#### [GOAL OF THE EXERCISE]
Beneath this instruction is a block of data; output from it exactly the lines that run from the one containing "Click the Nova frase toolbar icon" through the one containing "Given: Open search with the magnifier icon", inclusive.

#### [DATA FOR THIS EXERCISE]
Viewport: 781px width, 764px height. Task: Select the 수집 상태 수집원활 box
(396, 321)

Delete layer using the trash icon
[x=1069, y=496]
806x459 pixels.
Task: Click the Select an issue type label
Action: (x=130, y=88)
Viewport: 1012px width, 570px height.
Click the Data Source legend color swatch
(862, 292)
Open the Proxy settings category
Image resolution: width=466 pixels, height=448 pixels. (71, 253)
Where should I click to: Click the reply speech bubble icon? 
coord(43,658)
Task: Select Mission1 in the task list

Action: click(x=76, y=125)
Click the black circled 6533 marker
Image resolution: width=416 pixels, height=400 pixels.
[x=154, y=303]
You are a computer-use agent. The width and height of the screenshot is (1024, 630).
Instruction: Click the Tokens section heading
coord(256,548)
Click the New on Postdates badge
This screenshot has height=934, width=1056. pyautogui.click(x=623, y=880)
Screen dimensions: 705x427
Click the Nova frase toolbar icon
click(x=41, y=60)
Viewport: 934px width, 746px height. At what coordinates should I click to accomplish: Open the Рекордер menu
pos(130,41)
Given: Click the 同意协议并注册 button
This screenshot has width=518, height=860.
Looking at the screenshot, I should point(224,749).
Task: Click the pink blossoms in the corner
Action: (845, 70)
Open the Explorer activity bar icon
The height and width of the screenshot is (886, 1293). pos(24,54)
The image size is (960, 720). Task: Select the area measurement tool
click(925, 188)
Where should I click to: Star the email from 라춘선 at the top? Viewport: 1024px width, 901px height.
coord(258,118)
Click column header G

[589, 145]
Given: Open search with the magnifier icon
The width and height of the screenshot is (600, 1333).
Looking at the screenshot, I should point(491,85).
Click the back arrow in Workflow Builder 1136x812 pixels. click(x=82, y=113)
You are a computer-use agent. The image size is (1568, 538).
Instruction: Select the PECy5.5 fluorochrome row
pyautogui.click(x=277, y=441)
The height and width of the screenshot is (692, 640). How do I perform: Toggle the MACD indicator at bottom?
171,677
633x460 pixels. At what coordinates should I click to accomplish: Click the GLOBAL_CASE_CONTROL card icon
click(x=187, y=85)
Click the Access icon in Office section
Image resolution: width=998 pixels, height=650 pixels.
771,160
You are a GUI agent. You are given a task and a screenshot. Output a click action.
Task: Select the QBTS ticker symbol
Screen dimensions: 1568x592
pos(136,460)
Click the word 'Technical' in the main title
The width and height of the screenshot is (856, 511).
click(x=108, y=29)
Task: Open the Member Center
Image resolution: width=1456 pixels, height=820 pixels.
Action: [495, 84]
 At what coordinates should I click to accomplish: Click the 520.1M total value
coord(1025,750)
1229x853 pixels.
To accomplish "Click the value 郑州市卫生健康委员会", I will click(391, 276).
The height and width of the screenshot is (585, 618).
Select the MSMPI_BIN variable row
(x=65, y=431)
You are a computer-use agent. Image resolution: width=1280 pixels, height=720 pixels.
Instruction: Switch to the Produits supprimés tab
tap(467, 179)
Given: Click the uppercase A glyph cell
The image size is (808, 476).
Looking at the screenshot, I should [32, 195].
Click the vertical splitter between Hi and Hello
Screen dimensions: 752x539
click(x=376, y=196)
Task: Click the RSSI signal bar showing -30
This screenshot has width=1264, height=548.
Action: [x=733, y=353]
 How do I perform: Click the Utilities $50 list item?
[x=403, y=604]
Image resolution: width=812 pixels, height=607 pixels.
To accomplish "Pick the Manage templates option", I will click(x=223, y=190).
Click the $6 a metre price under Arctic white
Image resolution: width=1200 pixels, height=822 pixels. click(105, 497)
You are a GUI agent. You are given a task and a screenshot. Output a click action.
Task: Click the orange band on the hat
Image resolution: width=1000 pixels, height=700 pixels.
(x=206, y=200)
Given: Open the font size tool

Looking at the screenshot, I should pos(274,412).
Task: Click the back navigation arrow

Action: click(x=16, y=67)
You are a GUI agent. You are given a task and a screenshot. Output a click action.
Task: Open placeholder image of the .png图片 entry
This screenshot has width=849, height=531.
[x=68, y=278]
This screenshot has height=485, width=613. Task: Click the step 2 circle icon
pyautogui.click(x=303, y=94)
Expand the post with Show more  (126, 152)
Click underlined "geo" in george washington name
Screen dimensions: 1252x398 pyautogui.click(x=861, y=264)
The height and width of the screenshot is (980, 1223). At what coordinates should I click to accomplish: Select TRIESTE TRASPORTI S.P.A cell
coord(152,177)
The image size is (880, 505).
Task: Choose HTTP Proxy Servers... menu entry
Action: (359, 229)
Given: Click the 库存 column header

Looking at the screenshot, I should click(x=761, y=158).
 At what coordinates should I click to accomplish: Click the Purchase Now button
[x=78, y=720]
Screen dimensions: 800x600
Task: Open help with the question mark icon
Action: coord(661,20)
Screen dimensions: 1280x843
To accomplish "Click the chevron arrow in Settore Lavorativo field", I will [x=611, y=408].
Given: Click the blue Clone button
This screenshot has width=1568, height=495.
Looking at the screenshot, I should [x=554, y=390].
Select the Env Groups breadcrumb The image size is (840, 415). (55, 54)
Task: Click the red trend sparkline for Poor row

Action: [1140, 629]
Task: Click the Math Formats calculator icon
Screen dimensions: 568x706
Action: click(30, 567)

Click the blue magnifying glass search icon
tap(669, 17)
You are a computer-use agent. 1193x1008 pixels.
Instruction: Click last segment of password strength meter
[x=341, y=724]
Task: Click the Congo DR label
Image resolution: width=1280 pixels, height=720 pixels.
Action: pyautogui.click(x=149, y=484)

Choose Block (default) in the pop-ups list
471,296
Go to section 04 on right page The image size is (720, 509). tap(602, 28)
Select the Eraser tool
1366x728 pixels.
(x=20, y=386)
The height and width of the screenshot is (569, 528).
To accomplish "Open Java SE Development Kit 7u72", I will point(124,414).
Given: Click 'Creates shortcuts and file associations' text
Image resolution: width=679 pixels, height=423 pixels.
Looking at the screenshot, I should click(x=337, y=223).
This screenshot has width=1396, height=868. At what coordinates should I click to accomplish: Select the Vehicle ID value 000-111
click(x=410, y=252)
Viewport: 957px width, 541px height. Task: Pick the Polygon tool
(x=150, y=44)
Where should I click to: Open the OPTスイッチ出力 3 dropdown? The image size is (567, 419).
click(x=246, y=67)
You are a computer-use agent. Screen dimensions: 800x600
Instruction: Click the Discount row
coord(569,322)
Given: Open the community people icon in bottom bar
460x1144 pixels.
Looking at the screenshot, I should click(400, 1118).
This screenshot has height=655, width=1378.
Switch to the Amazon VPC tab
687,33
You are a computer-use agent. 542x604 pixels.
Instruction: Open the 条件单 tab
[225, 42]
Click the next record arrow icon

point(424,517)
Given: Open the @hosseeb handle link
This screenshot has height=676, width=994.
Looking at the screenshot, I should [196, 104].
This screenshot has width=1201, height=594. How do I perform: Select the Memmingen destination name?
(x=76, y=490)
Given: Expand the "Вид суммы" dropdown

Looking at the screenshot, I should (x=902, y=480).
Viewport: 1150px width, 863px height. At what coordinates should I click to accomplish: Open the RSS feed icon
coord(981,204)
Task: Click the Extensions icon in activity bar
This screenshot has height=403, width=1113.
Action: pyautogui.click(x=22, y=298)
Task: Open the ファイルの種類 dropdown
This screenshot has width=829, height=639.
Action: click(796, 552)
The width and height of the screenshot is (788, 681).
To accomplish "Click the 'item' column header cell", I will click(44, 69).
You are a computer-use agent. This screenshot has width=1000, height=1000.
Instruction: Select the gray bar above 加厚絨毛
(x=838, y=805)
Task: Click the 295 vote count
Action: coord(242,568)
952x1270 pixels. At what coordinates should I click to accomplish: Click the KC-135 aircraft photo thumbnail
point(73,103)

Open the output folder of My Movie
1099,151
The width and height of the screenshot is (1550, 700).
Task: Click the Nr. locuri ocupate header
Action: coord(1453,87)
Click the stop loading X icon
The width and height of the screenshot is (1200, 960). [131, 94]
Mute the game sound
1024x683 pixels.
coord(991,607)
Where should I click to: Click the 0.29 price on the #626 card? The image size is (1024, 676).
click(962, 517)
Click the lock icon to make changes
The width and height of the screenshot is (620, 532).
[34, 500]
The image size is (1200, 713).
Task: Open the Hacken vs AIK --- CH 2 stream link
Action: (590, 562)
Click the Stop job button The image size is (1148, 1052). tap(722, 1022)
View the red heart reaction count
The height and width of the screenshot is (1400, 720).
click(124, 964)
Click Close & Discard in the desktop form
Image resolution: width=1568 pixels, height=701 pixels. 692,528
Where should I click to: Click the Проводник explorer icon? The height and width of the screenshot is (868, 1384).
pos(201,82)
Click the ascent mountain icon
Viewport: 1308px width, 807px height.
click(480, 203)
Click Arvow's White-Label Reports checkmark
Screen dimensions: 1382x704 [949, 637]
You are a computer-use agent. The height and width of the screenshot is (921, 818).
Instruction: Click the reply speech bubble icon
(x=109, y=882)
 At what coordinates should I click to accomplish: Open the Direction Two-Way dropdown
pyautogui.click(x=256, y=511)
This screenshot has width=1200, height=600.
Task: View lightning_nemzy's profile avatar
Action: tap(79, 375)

#### [SOLUTION TO THIS EXERCISE]
Click the Nova frase toolbar icon
click(x=41, y=60)
Viewport: 934px width, 746px height. At what coordinates should I click to accomplish: Open the Рекордер menu
pos(130,41)
Given: Click the 同意协议并注册 button
This screenshot has width=518, height=860.
Looking at the screenshot, I should point(224,749).
Task: Click the pink blossoms in the corner
Action: (845, 70)
Open the Explorer activity bar icon
The height and width of the screenshot is (886, 1293). pos(24,54)
The image size is (960, 720). Task: Select the area measurement tool
click(925, 188)
Where should I click to: Star the email from 라춘선 at the top? Viewport: 1024px width, 901px height.
coord(258,118)
Click column header G

[589, 145]
Given: Open search with the magnifier icon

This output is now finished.